◆ Aim: Please copy out the material below word for word, everything from the line containing "How do I perform: Open" down to the line containing "pos(763,212)", both of those lines included.

◆ Listed records:

-- START --

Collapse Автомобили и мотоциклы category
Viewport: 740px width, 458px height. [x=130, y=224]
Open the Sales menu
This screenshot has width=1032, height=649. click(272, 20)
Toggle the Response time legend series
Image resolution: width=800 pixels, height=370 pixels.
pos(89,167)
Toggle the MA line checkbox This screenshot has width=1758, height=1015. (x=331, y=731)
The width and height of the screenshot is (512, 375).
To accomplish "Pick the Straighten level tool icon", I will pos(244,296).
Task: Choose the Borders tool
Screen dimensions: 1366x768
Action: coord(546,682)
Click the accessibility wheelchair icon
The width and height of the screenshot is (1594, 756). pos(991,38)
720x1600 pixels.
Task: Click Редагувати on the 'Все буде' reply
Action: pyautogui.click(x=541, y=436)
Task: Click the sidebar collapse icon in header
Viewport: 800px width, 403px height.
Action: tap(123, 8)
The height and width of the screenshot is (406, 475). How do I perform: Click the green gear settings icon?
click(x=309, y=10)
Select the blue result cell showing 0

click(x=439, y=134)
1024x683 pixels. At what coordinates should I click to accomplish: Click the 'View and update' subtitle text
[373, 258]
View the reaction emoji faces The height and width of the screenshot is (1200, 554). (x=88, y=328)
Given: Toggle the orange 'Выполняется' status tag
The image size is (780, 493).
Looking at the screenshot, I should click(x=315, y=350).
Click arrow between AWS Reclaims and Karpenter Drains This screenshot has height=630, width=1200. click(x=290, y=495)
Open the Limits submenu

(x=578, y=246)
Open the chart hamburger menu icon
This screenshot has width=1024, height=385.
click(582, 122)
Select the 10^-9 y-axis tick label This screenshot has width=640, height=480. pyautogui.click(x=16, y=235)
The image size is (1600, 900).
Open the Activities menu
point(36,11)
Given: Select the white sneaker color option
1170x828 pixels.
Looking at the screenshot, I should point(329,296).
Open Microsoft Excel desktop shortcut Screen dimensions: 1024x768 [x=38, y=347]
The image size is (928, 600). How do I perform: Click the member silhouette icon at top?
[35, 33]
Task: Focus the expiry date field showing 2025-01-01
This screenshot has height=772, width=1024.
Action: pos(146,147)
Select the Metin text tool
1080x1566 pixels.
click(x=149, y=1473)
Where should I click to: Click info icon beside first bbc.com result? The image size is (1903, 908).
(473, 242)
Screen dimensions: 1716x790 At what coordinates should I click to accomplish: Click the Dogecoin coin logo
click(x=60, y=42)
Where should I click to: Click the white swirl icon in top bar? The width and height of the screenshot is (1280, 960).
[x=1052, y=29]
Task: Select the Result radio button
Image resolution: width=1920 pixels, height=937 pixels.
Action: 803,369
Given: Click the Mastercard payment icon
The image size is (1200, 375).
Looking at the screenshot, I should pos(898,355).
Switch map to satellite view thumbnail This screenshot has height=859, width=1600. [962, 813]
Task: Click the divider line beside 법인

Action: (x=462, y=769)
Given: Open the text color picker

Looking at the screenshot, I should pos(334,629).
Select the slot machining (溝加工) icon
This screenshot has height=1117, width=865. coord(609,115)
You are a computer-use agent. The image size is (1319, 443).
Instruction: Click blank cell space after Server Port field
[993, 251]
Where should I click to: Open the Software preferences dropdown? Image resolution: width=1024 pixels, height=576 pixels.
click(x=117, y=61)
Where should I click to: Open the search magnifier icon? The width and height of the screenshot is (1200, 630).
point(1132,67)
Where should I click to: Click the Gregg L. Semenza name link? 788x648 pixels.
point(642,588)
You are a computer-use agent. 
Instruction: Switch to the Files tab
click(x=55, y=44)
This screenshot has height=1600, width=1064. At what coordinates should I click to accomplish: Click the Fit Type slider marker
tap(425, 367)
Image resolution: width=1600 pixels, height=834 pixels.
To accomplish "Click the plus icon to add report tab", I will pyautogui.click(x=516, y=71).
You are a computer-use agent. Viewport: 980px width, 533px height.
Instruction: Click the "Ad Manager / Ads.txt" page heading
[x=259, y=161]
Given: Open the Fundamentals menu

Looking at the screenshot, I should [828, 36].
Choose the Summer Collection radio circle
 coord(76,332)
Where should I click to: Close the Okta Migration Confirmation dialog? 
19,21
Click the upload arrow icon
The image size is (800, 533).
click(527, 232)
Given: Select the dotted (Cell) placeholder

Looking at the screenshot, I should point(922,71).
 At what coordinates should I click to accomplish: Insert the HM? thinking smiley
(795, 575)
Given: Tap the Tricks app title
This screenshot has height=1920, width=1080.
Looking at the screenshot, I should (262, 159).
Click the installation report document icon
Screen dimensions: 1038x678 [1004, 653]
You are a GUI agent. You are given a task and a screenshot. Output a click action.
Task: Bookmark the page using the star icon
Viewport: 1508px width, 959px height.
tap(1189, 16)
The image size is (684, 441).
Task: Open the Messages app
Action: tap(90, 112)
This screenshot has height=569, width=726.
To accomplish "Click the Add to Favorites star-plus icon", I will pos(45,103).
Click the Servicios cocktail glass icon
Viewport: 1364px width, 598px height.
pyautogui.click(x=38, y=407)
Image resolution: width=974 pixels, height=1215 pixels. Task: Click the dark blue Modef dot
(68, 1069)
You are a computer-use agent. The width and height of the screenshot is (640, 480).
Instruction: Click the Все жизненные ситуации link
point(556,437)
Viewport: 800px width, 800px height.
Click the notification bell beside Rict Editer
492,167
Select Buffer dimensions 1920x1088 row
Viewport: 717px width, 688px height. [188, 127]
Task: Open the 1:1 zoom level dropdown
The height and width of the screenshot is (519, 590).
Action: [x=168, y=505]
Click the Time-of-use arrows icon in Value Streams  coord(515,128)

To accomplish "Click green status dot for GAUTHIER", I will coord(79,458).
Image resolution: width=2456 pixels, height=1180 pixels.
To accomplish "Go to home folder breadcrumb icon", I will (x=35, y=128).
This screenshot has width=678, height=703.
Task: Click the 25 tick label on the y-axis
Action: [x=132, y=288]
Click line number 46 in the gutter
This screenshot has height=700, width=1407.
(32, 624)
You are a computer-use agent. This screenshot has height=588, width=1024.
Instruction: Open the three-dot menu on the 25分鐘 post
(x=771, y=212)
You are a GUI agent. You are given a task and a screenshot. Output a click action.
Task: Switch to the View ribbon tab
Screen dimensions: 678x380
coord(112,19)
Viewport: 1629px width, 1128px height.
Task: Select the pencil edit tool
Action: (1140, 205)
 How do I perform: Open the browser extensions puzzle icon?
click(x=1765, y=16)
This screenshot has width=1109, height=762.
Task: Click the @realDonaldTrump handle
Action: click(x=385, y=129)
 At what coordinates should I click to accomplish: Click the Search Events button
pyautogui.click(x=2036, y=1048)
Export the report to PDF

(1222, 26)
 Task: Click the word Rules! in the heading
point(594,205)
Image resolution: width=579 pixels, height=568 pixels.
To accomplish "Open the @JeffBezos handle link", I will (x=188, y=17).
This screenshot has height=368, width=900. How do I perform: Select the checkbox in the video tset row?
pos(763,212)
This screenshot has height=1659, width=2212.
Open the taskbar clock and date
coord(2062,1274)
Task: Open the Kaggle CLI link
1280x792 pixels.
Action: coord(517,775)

-- END --

◆ Finished task:
 How do I perform: Open the browser extensions puzzle icon?
click(x=1765, y=16)
This screenshot has width=1109, height=762.
Task: Click the @realDonaldTrump handle
Action: click(x=385, y=129)
 At what coordinates should I click to accomplish: Click the Search Events button
pyautogui.click(x=2036, y=1048)
Export the report to PDF

(1222, 26)
 Task: Click the word Rules! in the heading
point(594,205)
Image resolution: width=579 pixels, height=568 pixels.
To accomplish "Open the @JeffBezos handle link", I will (x=188, y=17).
This screenshot has height=368, width=900. How do I perform: Select the checkbox in the video tset row?
pos(763,212)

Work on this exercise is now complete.